— Compiti richiesti —
A. Rispondi alle seguenti domande sul testo dedicato alle città:
(i) Con quale luogo, data e ora si apre la cronaca?
(ii) Come si chiama la città invisibile di Calvino citata nel testo?
(iii) Quale città cambia ascoltando i genitori raccontare che cosa c'era prima dei centri commerciali?
B. Stampa il passo del testo sulle città da "Esistono centinaia di" a "invisibili’ di Calvino.", senza alcuna modifica.

— Testo di lettura —
====================
Cronaca dal Vaticano: oltre 8mila presenti, tra cui 3mila persone in difficoltà. Com'è andata

Roma, 7 dicembre ore 7:45, in viaggio. Fama ha New York, ce l’hanno anche Londra e Pechino. Famose sono Tokyo e Milano, Nairobi e Kiev.

Le città più note, alla sola invocazione, innestano in noi, possibili visitatori, un’immaginazione costruita: da chi ci è già stato, dai film ai libri, oppure dalle canzoni o da altro. La fama, a volte, può smuovere una selezione fra dove andare (quale visitare); pensiamo che chi ne goda abbia maggior qualità (a volte può essere, altre meno). Ben inteso, non parlo solo dei luoghi, l’influenza di questa determina tanto altro.

Le città che cambiano

Esistono centinaia di città; ognuna, nella sua singolarità, ha un proprio trascorso.

Compito non semplice è scriverlo e raccontarlo: narrare quello che è stata, «la città non dice il suo passato, lo contiene come le linee d’una mano», questa è Zaira, una delle ‘città invisibili’ di Calvino.

Esse hanno gli anni scolpiti nel presente mentre le carte bollate nei comuni pensano al loro futuro.  Cambiano, nella percezione, se a raccontarle sono abitanti di queste da tutta la loro piccola vita (confrontata a quelle di un centro abitato), oppure se la narrano contadini, operai trasferiti per lavoro, studentesse fuori sede, avvocati provenienti da chissà dove, o ancora chi più di tutti abita nelle città perché dimora non ha. Alessandria cambia solo ad ascoltare i nostri genitori che raccontano cosa c’era prima di tutti i centri commerciali, adesso aperti, nella periferia.

Ora, si potrebbe fare un grosso cerchio e raggruppare elementi che le accomunano: quanti aeroporti, stazioni, discoteche, musei o autostrade. Oppure, analizzare i servizi offerti, magari la qualità della vita e altro. Dopo averlo fatto, all’interno del cerchio principale, resterebbero le città più note.
====================
— Blocco dati —
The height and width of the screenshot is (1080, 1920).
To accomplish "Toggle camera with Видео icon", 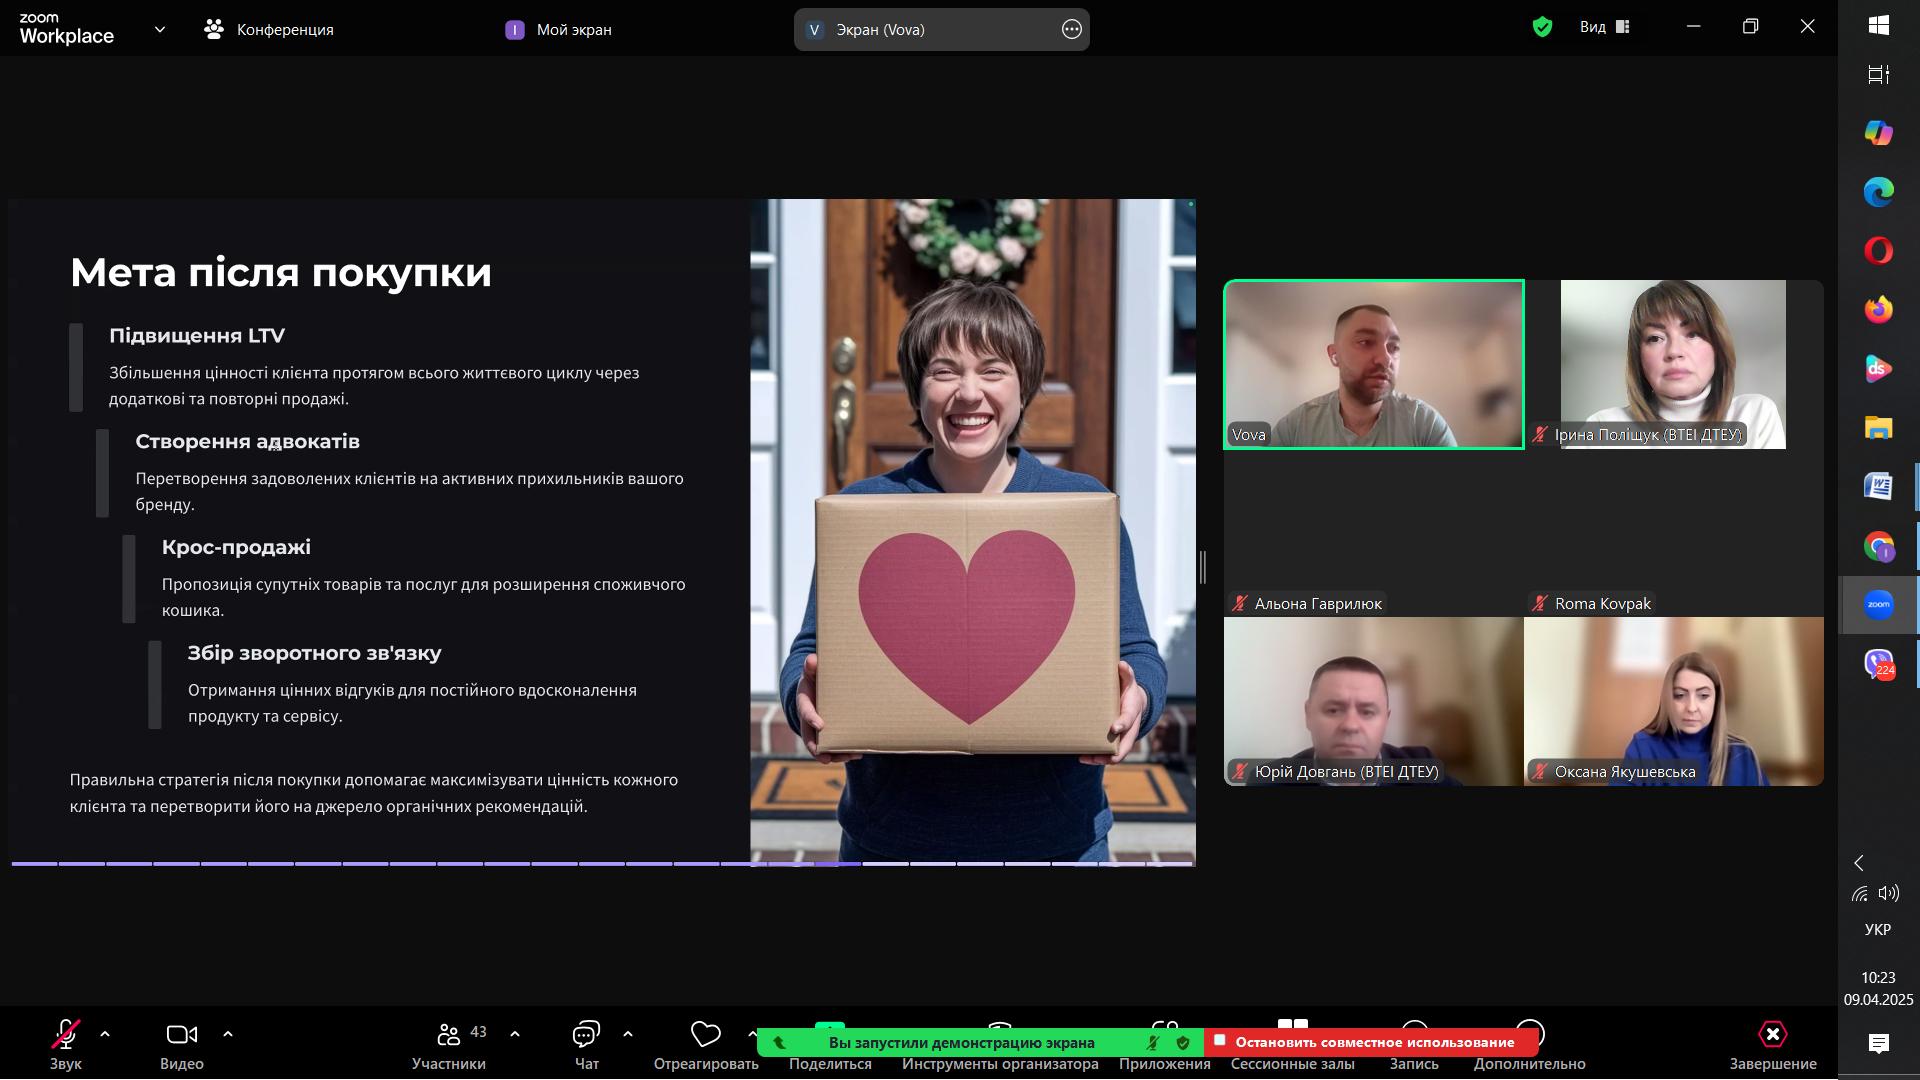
====================
— Risposte ai compiti —
A.
(i) Roma, 7 dicembre, ore 7:45.
(ii) Zaira.
(iii) Alessandria.

B.
Esistono centinaia di città; ognuna, nella sua singolarità, ha un proprio trascorso.

Compito non semplice è scriverlo e raccontarlo: narrare quello che è stata, «la città non dice il suo passato, lo contiene come le linee d’una mano», questa è Zaira, una delle ‘città invisibili’ di Calvino.